Auch wenn Hörner ein wichtiges Spezifikationsmerkmal der Familie Bovidae darstellen, sind sie in modernen Rinderhaltungssystemen meist unerwünscht. Die daher üblicherweise durchgeführten Enthornungen sind nicht nur ein wirtschaftlich hoher Kostenaufwand, sondern vor allem aus tierschützerischer Sicht bedenklich. Ein züchterischer Ansatz zur Erlangung genetisch hornloser Populationen ist daher wünschenswert. Bislang jedoch wurde dieser Ansatz dadurch erschwert, dass eine Reinerbigkeit von Zuchttieren erst aufgrund der Prüfung zahlreicher Nachkommen erfolgen konnte oder durch einen relativ ungenauen indirekten Gentest. Dass dieser Phänotyp (Hornlosigkeit) dominant vererbt wird, ist bereits seit über 70 Jahren bekannt. Auch der Genlocus konnte schon vor fast 20 Jahren dem Rinderchromosom 1 zugeordnet werden. Obwohl mehrere Forschungsgruppen weltweit an diesem Phänotyp gearbeitet haben, war bisher keine in der Lage die zugrundeliegende Mutation aufzudecken.
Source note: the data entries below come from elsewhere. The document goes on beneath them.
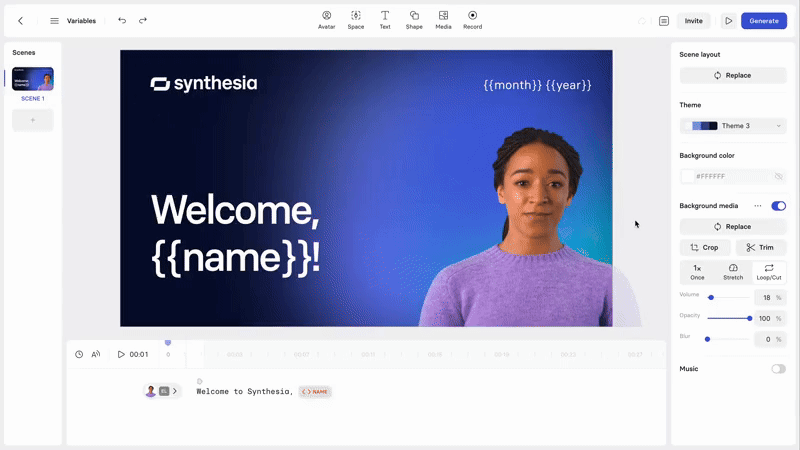Start the Record tool

tap(472, 20)
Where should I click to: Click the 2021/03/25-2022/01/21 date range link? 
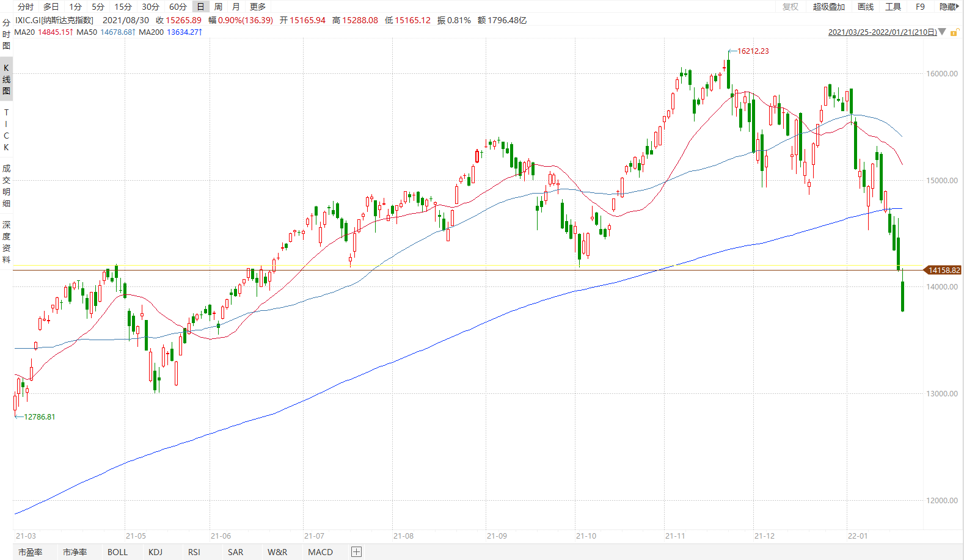(x=882, y=32)
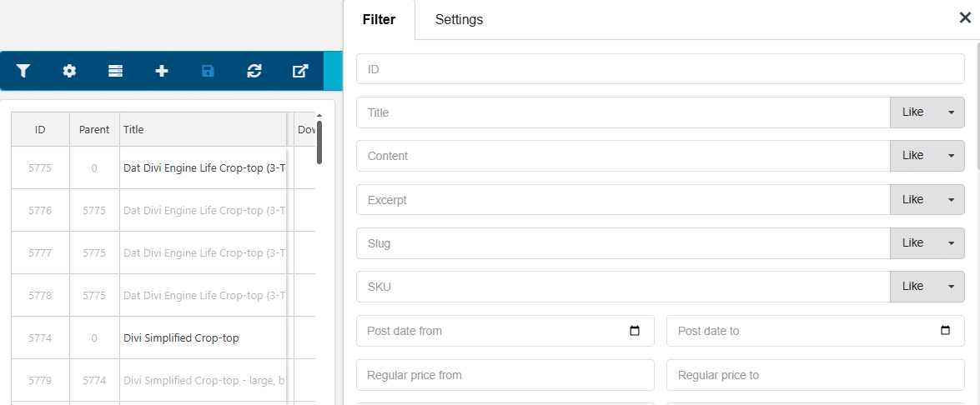Focus the Regular price from field
Screen dimensions: 980x405
pyautogui.click(x=505, y=375)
Nun gelang es einer Forschungsgruppe unter Leitung von Herrn Dr. Ivica Medugorac (Lehrstuhl für Tierzucht und Allgemeine Landwirtschaftslehre) zwei verschiedene Mutationen aufzudecken, die in perfekter Assoziation mit dem Merkmal Hornlosigkeit stehen.
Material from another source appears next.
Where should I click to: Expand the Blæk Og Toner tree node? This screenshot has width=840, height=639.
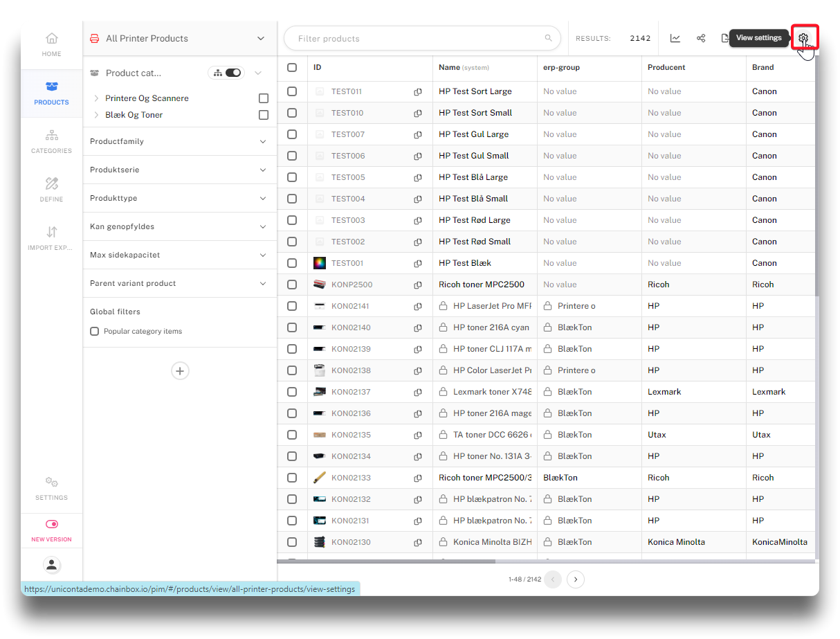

Zunächst konnte der Genort des Merkmals, der sogenannte POLLED Locus, auf ein ~381 Kilobasen umfassendes Intervall eingegrenzt werden. Dazu wurden mittels Hochdurchsatz-SNP-Genotypisierung gewonnene Daten mehrerer Rinderrassen in einem Fall-Kontrollgruppen-Design gegenübergestellt (Figure 1)Figure 1. Anschließend wurde für 16 Stiere mit bekannten POLLED Genotypen eine Hochdurchsatz-Sequenzierung der Kandidatenregion (547 Kilobasen) durchgeführt. Zunächst führte die Sequenzierung zu keinem konsistenten Ergebnis. Erst nach getrennter Betrachtung der Sequenzen in einzelnen Rassengruppen konnten komplexe Insertion-Deletion Varianten aufgedeckt werden, die in perfekter Assoziation mit dem Merkmal Hornlosigkeit stehen. Die Verteilung der Genotypen der zwei möglichen kausalen POLLED Allele in 1675 europaweit gesammelten Proben aus 31 verschiedenen Rinderrassen (Figure 4)Figure4_R1 M konnte die Hypothese der allelen Heterogenität noch erhärten.
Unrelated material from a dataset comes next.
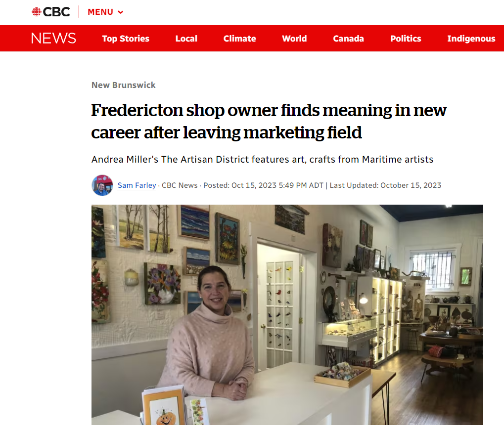The image size is (504, 434).
Task: Click the NEWS section logo
Action: click(x=53, y=38)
Aufgrund der Ergebnisse konnte schließlich ein direkter Gentest für das Merkmal Hornlosigkeit erstellt werden. Dieser wurde bereits im April 2012 durch anonyme Proben der Arbeitsgemeinschaft Süddeutscher Rinderzucht- und Besamungsorganisationen e.V., dem Deutschen Holstein Verband e.V. sowie dem Bundesverband Deutscher Fleischrinderzüchter und -halter e.V. validiert und erfreut sich seither einer sehr hohe Nachfrage. Der direkte Gentest ermöglicht den effizienten Aufbau genetisch hornloser Zuchtpopulationen in diversen Rinderrassen weltweit.

Diese züchterisch bedeutenden Ergebnisse wurden nun in der neusten Ausgabe des Open-Access-Journals PLoS ONE veröffentlicht.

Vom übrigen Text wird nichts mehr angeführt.